Your instructions:
Starting from the line that holds "Powered by Shopify (249, 778)", output exactly each line through the end of the listing. Do not copy pictures.

Extracted data:
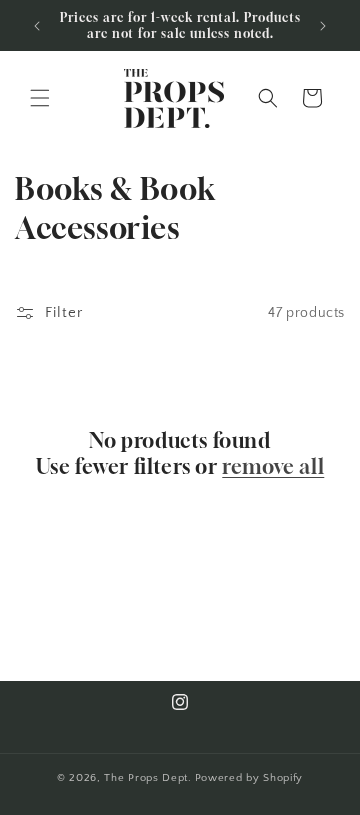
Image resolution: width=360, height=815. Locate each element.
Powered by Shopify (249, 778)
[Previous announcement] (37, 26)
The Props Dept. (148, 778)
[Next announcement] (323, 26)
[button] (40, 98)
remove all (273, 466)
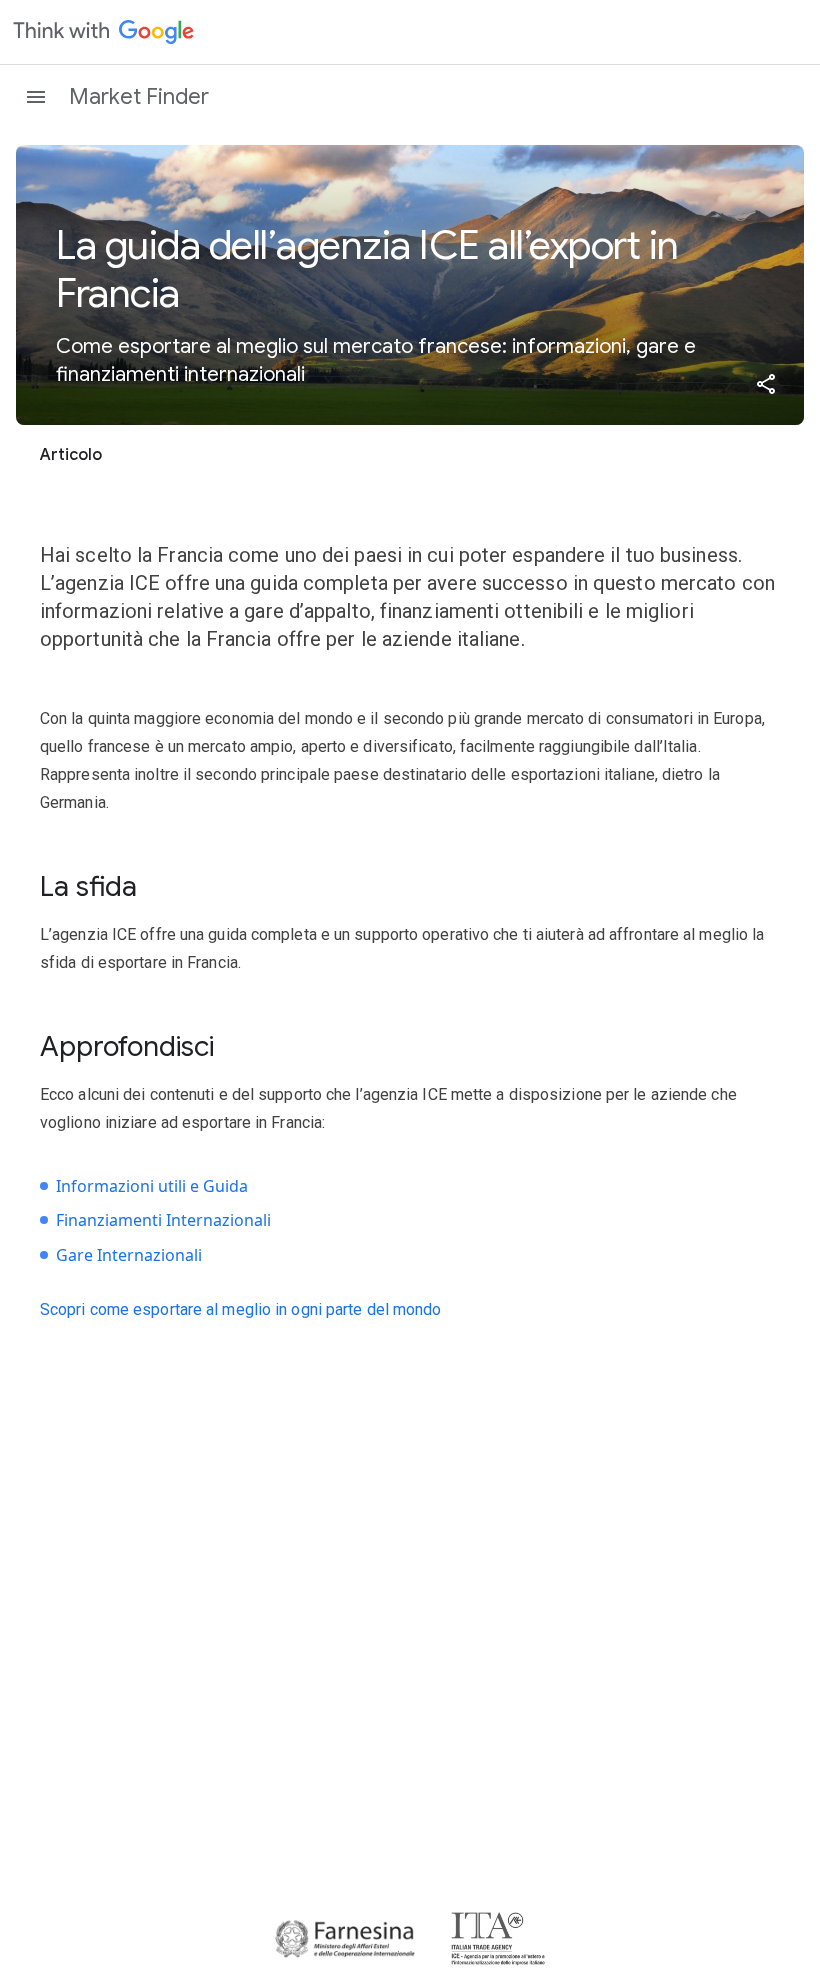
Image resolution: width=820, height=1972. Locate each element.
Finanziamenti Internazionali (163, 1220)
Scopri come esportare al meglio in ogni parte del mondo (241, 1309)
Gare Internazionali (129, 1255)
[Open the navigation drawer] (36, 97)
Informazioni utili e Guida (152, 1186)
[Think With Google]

Output below:
Powered by Shopify (249, 778)
[Previous announcement] (37, 26)
The Props Dept. (148, 778)
[Next announcement] (323, 26)
[button] (40, 98)
remove all (273, 466)
Image resolution: width=820, height=1972. Locate each element.
Finanziamenti Internazionali (163, 1220)
Scopri come esportare al meglio in ogni parte del mondo (241, 1309)
Gare Internazionali (129, 1255)
[Open the navigation drawer] (36, 97)
Informazioni utili e Guida (152, 1186)
[Think With Google]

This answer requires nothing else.